Una forma concreta de delimitar la separación es a través de negociaciones o concordatos,


como el suscrito entre el gobierno de Guatemala y el Vaticano, ratificado en 1854. Nuestra
Constitución afirma que todos los ciudadanos somos libres de practicar la religión o
creencia de nuestra elección y que las iglesias gozan de personalidad jurídica y pueden
poseer y administrar bienes inmuebles con fines educativos, caritativos y de culto. En
cambio, la primera enmienda a la constitución estadounidense prohíbe a las autoridades
federales emitir regulaciones que limiten la libertad religiosa. Los estados podían adherirse
a un credo oficial y simultáneamente respetar a las minorías que observaban otras
creencias.

Hoy, algunas voces a favor de la separación Iglesia-Estado quieren desterrar toda mención
de Dios de la vida pública. Ese no es el ideal histórico. Al invocar a Dios, nuestros
constituyentes tenían prevista una nación en la cual creyentes y no creyentes conviven en
paz. No previeron una sociedad que destierra toda manifestación pública de fe, ni tampoco
la exigencia que todo miembro de la clase política sea ateo o agnóstico.

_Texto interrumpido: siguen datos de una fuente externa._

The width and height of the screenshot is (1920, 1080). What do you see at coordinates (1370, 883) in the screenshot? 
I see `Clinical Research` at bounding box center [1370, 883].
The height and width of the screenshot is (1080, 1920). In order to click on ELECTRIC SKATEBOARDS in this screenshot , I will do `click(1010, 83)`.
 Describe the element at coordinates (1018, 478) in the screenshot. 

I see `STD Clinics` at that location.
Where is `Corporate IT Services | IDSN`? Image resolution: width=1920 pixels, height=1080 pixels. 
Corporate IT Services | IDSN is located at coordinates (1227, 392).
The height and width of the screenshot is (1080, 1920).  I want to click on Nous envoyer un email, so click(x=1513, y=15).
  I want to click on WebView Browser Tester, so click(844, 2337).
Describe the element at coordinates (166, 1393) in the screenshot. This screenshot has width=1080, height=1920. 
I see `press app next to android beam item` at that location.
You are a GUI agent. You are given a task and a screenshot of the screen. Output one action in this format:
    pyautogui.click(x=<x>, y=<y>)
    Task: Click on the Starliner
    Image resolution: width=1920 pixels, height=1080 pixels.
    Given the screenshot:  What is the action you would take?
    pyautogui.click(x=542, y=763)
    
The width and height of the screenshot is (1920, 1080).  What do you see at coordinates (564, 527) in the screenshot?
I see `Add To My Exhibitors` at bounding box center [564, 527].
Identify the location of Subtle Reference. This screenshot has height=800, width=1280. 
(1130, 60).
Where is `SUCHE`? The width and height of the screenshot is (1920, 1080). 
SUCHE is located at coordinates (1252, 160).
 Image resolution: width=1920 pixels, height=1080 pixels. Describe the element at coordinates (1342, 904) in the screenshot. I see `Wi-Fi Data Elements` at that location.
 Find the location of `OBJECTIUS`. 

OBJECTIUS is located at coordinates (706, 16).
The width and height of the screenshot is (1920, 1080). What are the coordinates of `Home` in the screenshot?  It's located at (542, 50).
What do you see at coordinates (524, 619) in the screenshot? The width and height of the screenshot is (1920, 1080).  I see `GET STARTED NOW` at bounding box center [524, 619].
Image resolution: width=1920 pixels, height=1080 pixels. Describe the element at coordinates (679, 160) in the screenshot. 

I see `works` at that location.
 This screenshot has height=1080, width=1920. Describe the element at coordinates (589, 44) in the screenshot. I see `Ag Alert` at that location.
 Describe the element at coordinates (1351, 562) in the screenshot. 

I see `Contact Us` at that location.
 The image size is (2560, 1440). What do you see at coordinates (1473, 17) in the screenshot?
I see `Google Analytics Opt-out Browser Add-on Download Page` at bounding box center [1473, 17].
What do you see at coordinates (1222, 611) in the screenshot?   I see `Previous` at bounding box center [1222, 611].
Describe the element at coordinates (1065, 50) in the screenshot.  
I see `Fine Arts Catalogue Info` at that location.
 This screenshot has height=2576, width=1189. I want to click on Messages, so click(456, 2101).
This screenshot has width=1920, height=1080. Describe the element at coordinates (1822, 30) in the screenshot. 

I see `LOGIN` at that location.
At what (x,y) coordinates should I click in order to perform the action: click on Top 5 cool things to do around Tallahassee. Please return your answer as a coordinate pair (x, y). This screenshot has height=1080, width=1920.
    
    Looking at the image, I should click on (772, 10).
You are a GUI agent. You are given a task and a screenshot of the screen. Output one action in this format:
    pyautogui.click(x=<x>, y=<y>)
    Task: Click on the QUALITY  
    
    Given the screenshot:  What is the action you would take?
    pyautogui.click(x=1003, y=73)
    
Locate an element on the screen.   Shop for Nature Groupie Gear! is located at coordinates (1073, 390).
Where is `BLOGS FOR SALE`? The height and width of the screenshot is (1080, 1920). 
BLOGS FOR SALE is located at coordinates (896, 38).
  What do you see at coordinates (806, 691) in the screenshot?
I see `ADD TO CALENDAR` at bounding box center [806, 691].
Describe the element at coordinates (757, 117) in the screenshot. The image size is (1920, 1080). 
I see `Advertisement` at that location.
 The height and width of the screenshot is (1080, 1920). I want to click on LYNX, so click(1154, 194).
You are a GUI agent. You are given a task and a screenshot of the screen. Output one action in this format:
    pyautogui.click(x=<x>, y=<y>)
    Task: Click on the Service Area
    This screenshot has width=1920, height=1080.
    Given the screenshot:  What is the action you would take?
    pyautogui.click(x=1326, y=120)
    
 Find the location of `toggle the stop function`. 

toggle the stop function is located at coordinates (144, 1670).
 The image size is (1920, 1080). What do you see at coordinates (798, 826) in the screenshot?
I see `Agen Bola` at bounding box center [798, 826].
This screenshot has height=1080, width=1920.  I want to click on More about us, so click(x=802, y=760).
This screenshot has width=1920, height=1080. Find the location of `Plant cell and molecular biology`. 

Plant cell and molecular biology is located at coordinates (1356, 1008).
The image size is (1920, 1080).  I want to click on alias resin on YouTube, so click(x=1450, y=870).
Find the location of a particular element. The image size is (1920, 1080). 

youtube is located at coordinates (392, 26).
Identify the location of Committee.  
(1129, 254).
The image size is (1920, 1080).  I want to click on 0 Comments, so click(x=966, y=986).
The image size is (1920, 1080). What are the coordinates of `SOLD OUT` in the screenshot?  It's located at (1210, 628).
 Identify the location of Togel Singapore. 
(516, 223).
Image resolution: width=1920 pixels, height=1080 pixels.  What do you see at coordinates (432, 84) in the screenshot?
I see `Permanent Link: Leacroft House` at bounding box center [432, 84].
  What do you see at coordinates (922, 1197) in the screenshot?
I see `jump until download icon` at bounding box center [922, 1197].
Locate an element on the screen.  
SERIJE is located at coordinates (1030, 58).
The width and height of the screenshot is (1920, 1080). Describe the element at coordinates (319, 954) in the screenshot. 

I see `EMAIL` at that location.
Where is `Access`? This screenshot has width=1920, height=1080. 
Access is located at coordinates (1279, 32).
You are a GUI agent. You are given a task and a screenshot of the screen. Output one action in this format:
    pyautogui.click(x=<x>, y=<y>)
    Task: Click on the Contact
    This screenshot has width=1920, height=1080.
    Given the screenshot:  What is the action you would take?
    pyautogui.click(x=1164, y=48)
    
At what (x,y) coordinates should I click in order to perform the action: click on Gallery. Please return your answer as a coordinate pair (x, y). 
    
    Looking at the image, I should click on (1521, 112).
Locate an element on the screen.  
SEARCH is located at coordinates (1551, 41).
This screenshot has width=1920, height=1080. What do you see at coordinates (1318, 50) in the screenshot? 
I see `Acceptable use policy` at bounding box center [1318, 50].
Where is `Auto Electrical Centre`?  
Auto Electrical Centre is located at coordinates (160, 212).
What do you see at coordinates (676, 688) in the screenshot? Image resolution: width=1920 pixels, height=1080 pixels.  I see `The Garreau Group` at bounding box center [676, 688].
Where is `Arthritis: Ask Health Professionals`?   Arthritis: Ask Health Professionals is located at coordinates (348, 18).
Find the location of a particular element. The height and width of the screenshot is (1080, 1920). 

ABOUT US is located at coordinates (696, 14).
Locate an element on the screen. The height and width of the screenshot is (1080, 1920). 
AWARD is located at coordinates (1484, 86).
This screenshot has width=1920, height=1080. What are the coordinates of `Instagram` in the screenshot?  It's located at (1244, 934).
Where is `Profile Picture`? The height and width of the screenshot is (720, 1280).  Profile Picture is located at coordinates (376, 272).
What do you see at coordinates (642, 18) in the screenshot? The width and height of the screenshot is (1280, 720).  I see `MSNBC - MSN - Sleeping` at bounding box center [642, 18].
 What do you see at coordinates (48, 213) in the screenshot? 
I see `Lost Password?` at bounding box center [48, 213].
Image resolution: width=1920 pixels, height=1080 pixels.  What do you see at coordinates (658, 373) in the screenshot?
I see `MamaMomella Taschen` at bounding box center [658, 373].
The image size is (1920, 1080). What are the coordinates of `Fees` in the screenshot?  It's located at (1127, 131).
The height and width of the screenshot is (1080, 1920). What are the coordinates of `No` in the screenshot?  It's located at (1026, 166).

Un discurso político que cierra con la frase «que Dios los bendiga» es inofensivo mientras
permanezcamos libres. El verdadero problema no es la religión, sino el abuso del poder.
Por lo menos en papel, un cristiano practicante electo a un cargo público debería respetar
los derechos básicos de los gobernados, en virtud de su fe y de las leyes del país. Se debe a
los electores y a Dios. Rinde cuentas acá y Allá. Conocer las inclinaciones religiosas del
candidato es un insumo relevante al votante, así como percibir su falta de consecuencia.
Tampoco está de más tener discusiones abiertas sobre las ramificaciones morales de las
políticas públicas, aun cuando las posiciones encontradas lucen insolubles, como ocurre
con el aborto.

La sociedad perdería mucho al forzar a los creyentes a recluirse en las catacumbas


apartados de la vista pública y silenciada. En vez de construir muros entre las iglesias y los
palacios de gobierno, lo que tendríamos que hacer es fortalecer las instituciones culturales y
legales que garantizan la libertad de conciencia y de religión. Es desde la libertad que se
procura la convivencia pacífica dentro de una sociedad plural.